Keeping a copy to wikisource-l. Yann
-------- Original Message -------- Subject: Re: [Foundation-l] Open Library, Wikisource, and cleaning and translating OCR of Classics Date: Thu, 13 Aug 2009 01:48:37 -0400
DGG, I appreciate your points. Would we be so motivated by this thread if it weren't a complex problem?
The fact that all of this is quite new, and that there are so many unknowns and gray areas, actually makes me consider it more likely that a body of wikimedians, experienced with their own form of large-scale authority file coordination, are in a position to say something meaningful about how to achieve something similar for tens of millions of metadata records.
OL rather than Wikimedia has the advantage that more of the people there understand the problems.
In some areas that is certainly so.
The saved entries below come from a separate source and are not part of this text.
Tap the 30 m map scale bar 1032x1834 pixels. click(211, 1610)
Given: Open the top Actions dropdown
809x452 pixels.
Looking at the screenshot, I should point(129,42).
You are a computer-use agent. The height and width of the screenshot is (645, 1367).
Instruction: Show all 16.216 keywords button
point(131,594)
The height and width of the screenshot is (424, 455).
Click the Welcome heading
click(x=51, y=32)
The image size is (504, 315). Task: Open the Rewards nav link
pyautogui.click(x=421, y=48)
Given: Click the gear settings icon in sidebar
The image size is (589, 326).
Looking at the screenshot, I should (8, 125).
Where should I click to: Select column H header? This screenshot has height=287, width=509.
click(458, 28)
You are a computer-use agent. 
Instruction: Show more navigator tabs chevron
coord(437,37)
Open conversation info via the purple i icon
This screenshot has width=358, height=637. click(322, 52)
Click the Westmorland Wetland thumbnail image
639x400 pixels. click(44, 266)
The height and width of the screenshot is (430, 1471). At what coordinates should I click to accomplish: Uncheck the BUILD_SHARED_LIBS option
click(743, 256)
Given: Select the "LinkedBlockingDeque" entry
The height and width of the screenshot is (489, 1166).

In others, Wikimedia communities have useful recent experience. I hope that those who understand these problems on both sides recognize the importance of sharing what they know openly -- and showing others how to understand them as well. We will not succeed as a global community if we say that this class of problems can only be solved by the limited group of people with an MLS and a few years of focused training. (how would you name the sort of training you mean here, btw?)
SJ
On Thu, Aug 13, 2009 at 12:57 AM, David Goodmandgoodmanny@gmail.com wrote:
Yann & Sam
The problem is extraordinarily complex. A database of all "books" (and other media) ever published is beyond the joint capabilities of everyone interested. There are intermediate entities between "books" and "works", and important subordinate entities, such as "article" , "chapter" , and those like "poem" which could be at any of several levels. This is not a job for amateurs, unless they are prepared to first learn the actual standards of bibliographic description for different types of material, and to at least recognize the inter-relationships, and the many undefined areas. At research libraries, one allows a few years of training for a newcomer with just a MLS degree to work with a small subset of this. I have thirty years of experience in related areas of librarianship, and I know only enough to be aware of the problems. For an introduction to the current state of this, see http://www.rdaonline.org/constituencyreview/Phase1Chp17_11_2_08.pdf.
The difficulty of merging the many thousands of partial correct and incorrect sources of available data typically requires the manual resolution of each of the tens of millions of instances.
OL rather than Wikimedia has the advantage that more of the people there understand the problems.
David Goodman, Ph.D, M.L.S. http://en.wikipedia.org/wiki/User_talk:DGG
wikisource-l@lists.wikimedia.org